____ Records shown
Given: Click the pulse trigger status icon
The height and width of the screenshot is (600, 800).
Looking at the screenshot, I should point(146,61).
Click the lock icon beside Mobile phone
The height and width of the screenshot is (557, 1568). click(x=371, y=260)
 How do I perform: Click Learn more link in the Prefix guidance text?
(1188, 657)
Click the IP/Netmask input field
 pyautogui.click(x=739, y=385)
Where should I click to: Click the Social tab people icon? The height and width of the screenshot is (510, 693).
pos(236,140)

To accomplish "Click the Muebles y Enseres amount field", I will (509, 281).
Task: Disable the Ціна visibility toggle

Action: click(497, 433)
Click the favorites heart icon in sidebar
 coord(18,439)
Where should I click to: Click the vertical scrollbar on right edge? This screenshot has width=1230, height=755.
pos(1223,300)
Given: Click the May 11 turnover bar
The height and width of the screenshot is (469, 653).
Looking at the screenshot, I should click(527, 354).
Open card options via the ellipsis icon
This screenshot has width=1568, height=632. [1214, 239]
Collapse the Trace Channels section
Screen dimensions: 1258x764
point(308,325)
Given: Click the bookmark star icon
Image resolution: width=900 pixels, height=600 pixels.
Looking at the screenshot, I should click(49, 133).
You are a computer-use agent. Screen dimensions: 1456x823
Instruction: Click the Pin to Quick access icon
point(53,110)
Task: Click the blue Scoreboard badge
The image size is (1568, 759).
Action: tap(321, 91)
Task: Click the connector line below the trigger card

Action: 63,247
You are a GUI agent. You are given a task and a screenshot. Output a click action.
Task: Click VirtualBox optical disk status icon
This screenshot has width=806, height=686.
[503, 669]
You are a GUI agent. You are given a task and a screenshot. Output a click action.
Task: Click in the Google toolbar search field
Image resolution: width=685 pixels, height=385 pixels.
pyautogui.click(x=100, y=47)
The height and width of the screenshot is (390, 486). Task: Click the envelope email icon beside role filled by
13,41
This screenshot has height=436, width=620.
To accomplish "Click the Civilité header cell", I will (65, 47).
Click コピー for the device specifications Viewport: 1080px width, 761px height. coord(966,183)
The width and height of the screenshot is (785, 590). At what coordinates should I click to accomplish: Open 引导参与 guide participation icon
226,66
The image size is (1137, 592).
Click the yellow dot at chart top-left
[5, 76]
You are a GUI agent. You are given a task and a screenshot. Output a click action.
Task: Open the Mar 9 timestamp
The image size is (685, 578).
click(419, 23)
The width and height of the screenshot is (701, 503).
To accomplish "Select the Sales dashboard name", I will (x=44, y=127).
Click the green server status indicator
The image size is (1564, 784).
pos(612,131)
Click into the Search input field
________
_Work task:_ Nothing but the lines from the one holding "Instruction: Click the" to the end of the entries should be output, each exactly as it appears.

_Answer area:_
Instruction: Click the Pin to Quick access icon
point(53,110)
Task: Click the blue Scoreboard badge
The image size is (1568, 759).
Action: tap(321, 91)
Task: Click the connector line below the trigger card

Action: 63,247
You are a GUI agent. You are given a task and a screenshot. Output a click action.
Task: Click VirtualBox optical disk status icon
This screenshot has width=806, height=686.
[503, 669]
You are a GUI agent. You are given a task and a screenshot. Output a click action.
Task: Click in the Google toolbar search field
Image resolution: width=685 pixels, height=385 pixels.
pyautogui.click(x=100, y=47)
The height and width of the screenshot is (390, 486). Task: Click the envelope email icon beside role filled by
13,41
This screenshot has height=436, width=620.
To accomplish "Click the Civilité header cell", I will (65, 47).
Click コピー for the device specifications Viewport: 1080px width, 761px height. coord(966,183)
The width and height of the screenshot is (785, 590). At what coordinates should I click to accomplish: Open 引导参与 guide participation icon
226,66
The image size is (1137, 592).
Click the yellow dot at chart top-left
[5, 76]
You are a GUI agent. You are given a task and a screenshot. Output a click action.
Task: Open the Mar 9 timestamp
The image size is (685, 578).
click(419, 23)
The width and height of the screenshot is (701, 503).
To accomplish "Select the Sales dashboard name", I will (x=44, y=127).
Click the green server status indicator
The image size is (1564, 784).
pos(612,131)
Click into the Search input field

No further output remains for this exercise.